Re: Requirements to control kernel isolation/nohz_full at runtime

From: Frederic Weisbecker
Date: Wed Sep 09 2020 - 18:34:09 EST

On Thu, Sep 03, 2020 at 03:23:59PM -0300, Marcelo Tosatti wrote:
> On Tue, Sep 01, 2020 at 12:46:41PM +0200, Frederic Weisbecker wrote:
> > == Unbound affinity ==
> >
> > Restore kernel threads, workqueue, timers, etc... wide affinity. But take care of cpumasks that have been set through other
> > interfaces: sysfs, procfs, etc...
> We were looking at a userspace interface: what would be a proper
> (unified, similar to isolcpus= interface) and its implementation:
> The simplest idea for interface seemed to be exposing the integer list of
> CPUs and isolation flags to userspace (probably via sysfs).
> The scheme would allow flags to be separately enabled/disabled,
> with not all flags being necessary toggable (could for example
> disallow nohz_full= toggling until it is implemented, but allow for
> other isolation features to be toggable).
> This would require per flag housekeeping_masks (instead of a single).

Right, I think cpusets provide exactly.

> Back to the userspace interface, you mentioned earlier that cpusets
> was a possibility for it. However:
> "Cpusets provide a Linux kernel mechanism to constrain which CPUs and
> Memory Nodes are used by a process or set of processes.
> The Linux kernel already has a pair of mechanisms to specify on which
> CPUs a task may be scheduled (sched_setaffinity) and on which Memory
> Nodes it may obtain memory (mbind, set_mempolicy).
> Cpusets extends these two mechanisms as follows:"
> The isolation flags do not necessarily have anything to do with
> tasks, but with CPUs: a given feature is disabled or enabled on a
> given CPU.
> No?

When cpusets are set as exclusive, they become strict CPU properties.
I think we'll need to enforce the exclusive property to set the isolated

Then you're free to move the tasks you like into any isolated cpusets.

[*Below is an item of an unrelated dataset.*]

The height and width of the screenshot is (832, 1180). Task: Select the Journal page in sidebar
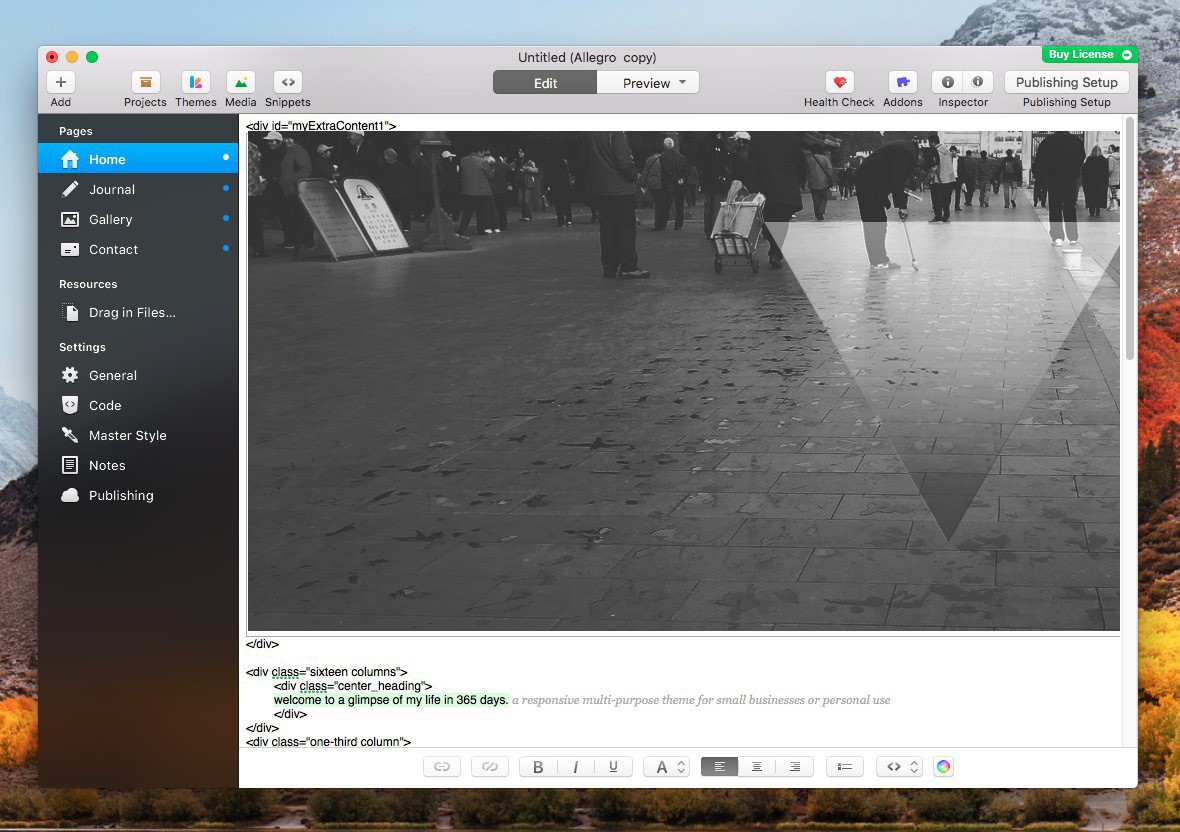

> Regarding locking of the masks, since housekeeping_masks can be called
> from hot paths (eg: get_nohz_timer_target) it seems RCU is a natural
> fit, so userspace would:
> 1) use interface to change cpumask for a given feature:
> -> set_rcu_pointer
> -> wait for grace period

Yep, could be a solution.

> 2) proceed to trigger actions that rely on housekeeping_cpumask,
> to validate the cpumask at 1) is being used.

Exactly. I guess we can simply call directly to subsystems (timers,
workqueue, kthreads, ...) from the isolation code upon cpumask update.
This way we avoid ordering surprises that would come with a notifier.

> Regarding nohz_full=, a way to get an immediate implementation
> (without handling the issues you mention above) would be to boot
> with a set of CPUs as "nohz_full toggable" and others not. For
> the nohz_full toggable ones, you'd introduce a per-CPU tick
> dependency that is enabled/disabled on runtime. Probably better
> to avoid this one if possible...

Right but you would still have all the overhead that comes with nohz full
(kernel entry/exit tracking, RCU userspace extended grace period, RCU callbacks
offloaded, vtime accounting, ...). It will become really interesting once we
can switch all that overhead off.